Wherever the word "Shipping" turns up in a line of the entries, copy that line.

*** GIVEN INFORMATION Section Begins ***

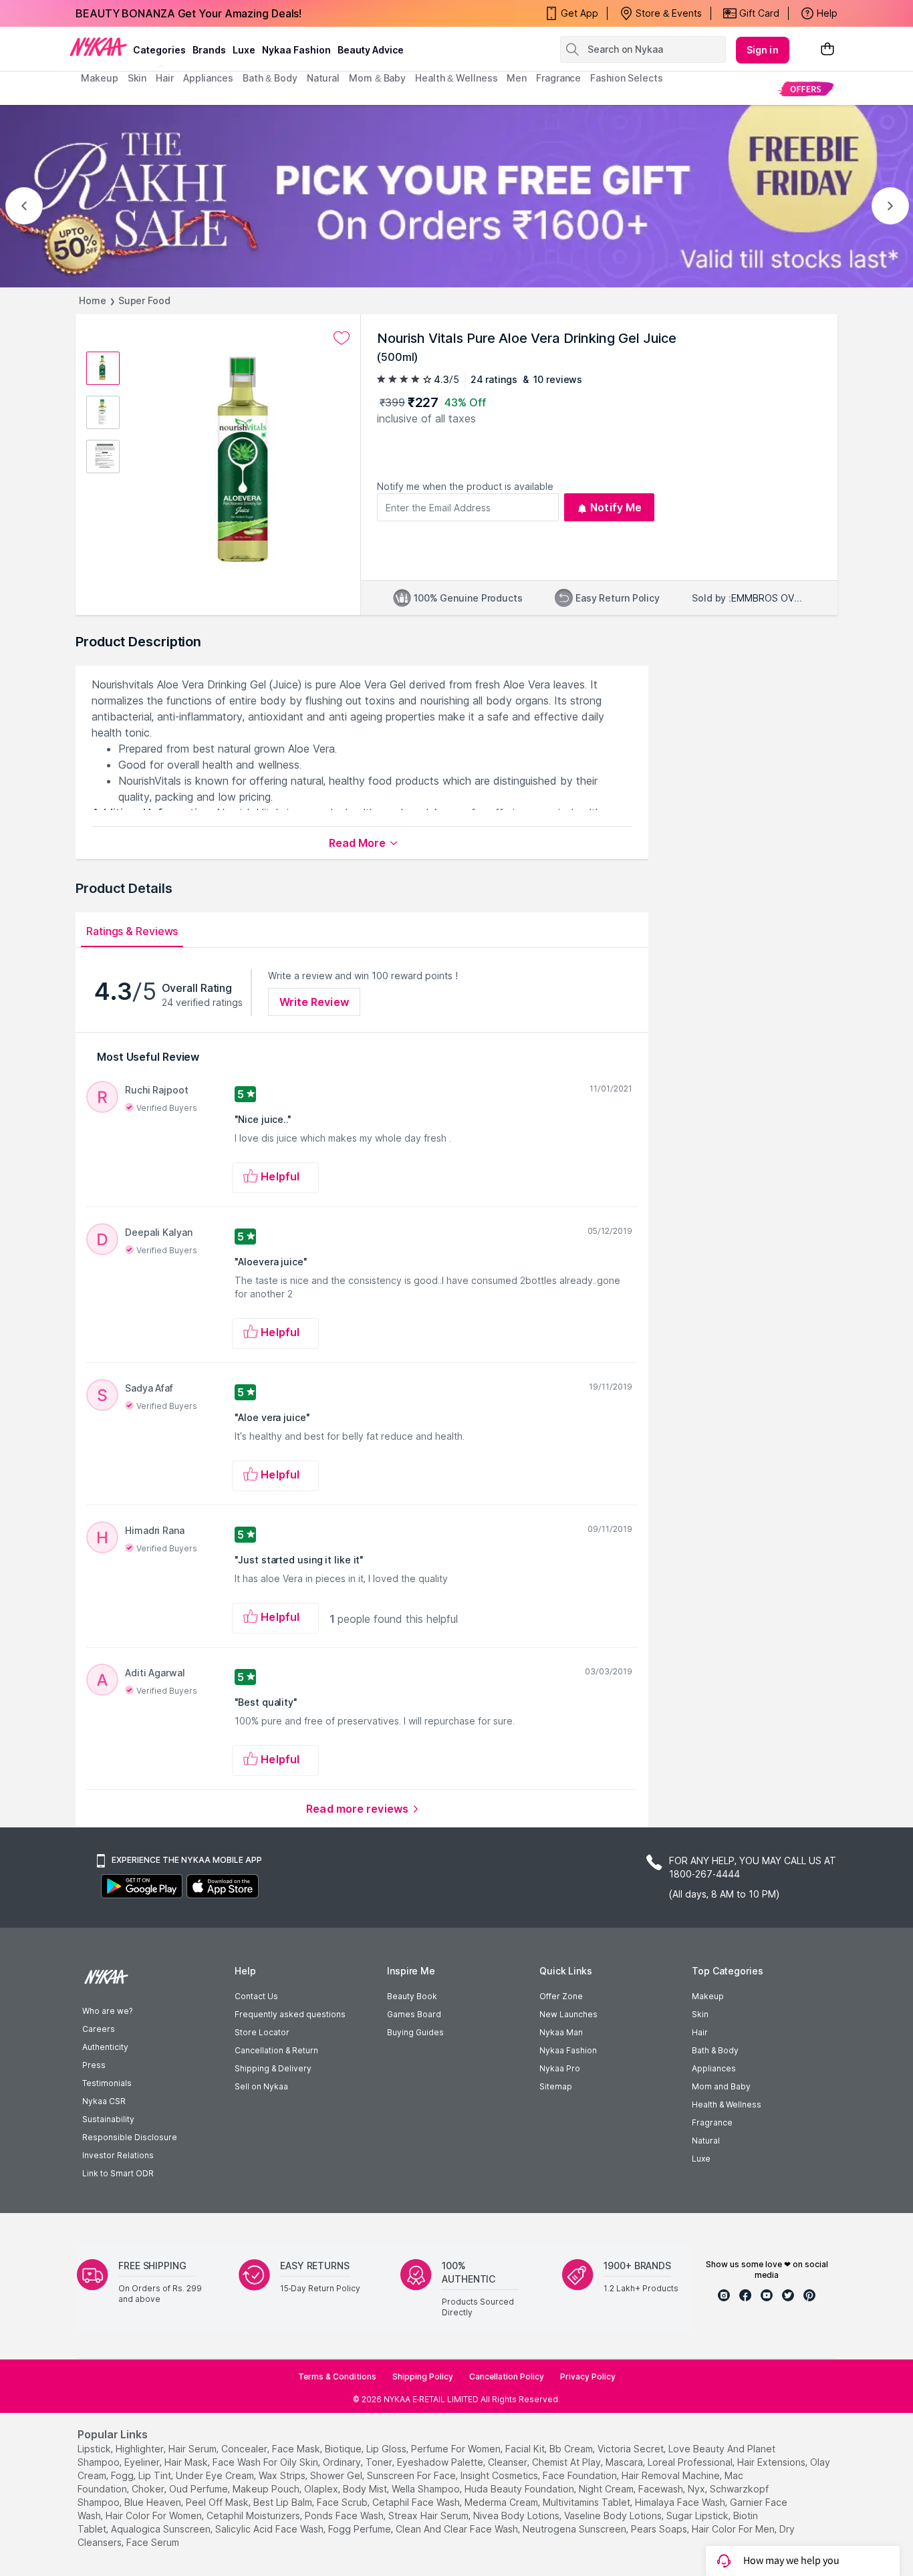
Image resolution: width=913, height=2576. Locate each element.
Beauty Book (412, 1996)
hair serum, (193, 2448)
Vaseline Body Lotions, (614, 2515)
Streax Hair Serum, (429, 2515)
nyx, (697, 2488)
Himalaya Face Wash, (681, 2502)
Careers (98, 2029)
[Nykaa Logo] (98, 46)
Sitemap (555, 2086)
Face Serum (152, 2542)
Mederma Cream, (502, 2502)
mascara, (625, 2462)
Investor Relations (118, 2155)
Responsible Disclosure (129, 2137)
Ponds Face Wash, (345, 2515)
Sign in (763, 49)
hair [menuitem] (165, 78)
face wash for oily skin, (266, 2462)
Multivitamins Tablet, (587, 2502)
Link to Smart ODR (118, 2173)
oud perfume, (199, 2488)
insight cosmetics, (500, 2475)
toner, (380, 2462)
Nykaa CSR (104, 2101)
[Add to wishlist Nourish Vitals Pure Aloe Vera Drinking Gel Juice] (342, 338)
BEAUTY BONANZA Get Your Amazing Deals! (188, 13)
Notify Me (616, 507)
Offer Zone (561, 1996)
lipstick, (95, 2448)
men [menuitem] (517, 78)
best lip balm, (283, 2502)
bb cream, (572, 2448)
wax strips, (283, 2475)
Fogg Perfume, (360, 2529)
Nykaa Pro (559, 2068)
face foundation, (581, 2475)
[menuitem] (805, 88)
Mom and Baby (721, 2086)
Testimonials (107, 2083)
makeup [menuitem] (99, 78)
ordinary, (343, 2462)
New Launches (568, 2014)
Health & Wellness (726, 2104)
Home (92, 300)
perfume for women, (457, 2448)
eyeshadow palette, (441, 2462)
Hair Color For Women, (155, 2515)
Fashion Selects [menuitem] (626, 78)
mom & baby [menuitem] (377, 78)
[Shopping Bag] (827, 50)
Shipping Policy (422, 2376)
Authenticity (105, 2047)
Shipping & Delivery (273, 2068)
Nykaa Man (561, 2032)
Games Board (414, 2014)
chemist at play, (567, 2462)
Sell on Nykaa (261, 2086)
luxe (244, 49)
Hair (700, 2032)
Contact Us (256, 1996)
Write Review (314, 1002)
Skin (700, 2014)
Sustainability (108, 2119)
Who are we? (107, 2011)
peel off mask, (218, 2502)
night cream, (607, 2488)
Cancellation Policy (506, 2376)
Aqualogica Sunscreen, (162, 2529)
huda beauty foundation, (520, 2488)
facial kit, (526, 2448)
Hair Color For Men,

*** GIVEN INFORMATION Section Ends ***
*** GIVEN INFORMATION Section Begins ***

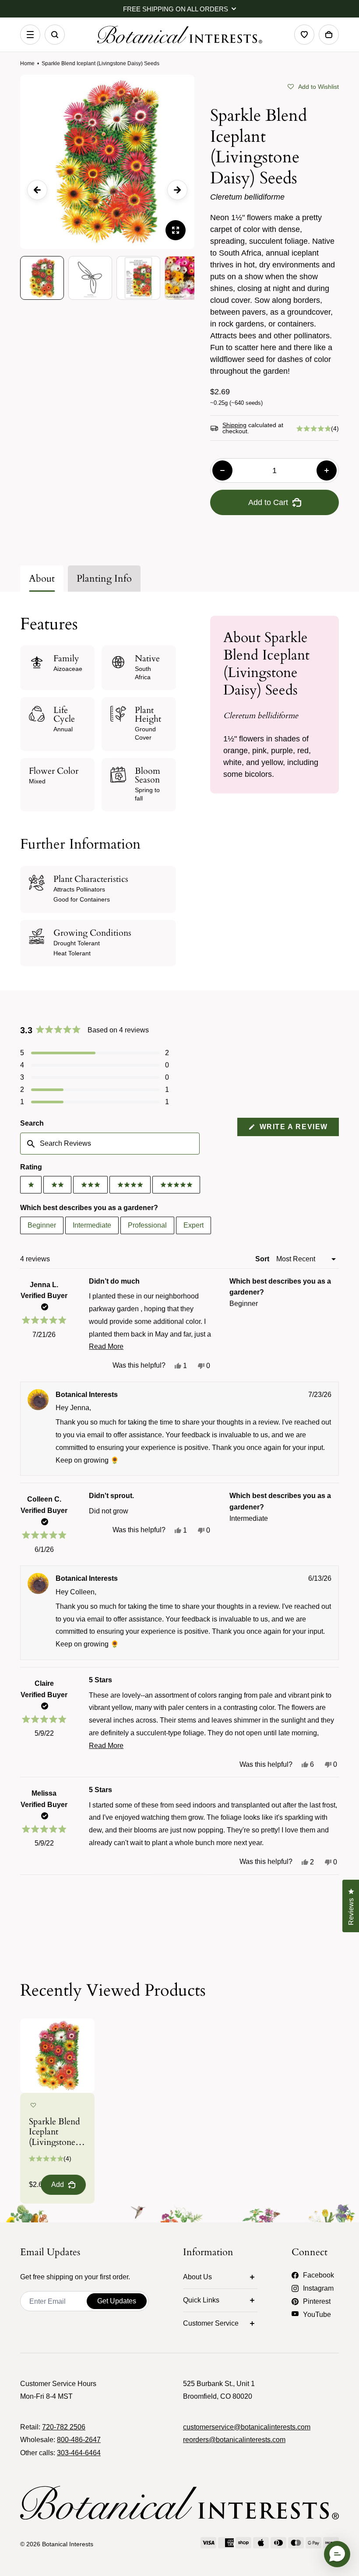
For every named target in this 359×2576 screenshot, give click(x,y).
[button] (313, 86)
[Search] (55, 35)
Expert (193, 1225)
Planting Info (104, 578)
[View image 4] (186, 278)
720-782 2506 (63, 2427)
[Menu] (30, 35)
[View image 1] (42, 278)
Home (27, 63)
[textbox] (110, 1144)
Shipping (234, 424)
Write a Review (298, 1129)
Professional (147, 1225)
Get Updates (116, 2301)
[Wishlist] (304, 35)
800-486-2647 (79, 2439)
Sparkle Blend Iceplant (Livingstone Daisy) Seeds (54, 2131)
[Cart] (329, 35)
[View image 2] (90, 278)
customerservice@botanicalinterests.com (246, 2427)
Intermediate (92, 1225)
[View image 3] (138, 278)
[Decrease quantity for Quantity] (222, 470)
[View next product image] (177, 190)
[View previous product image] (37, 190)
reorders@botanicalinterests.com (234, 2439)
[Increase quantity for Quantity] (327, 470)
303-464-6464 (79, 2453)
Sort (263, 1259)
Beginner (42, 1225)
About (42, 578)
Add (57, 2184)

*** GIVEN INFORMATION Section Ends ***

**SOLUTION TO THIS PROBLEM**
Shipping Policy (422, 2376)
Shipping & Delivery (273, 2068)
Shipping (234, 424)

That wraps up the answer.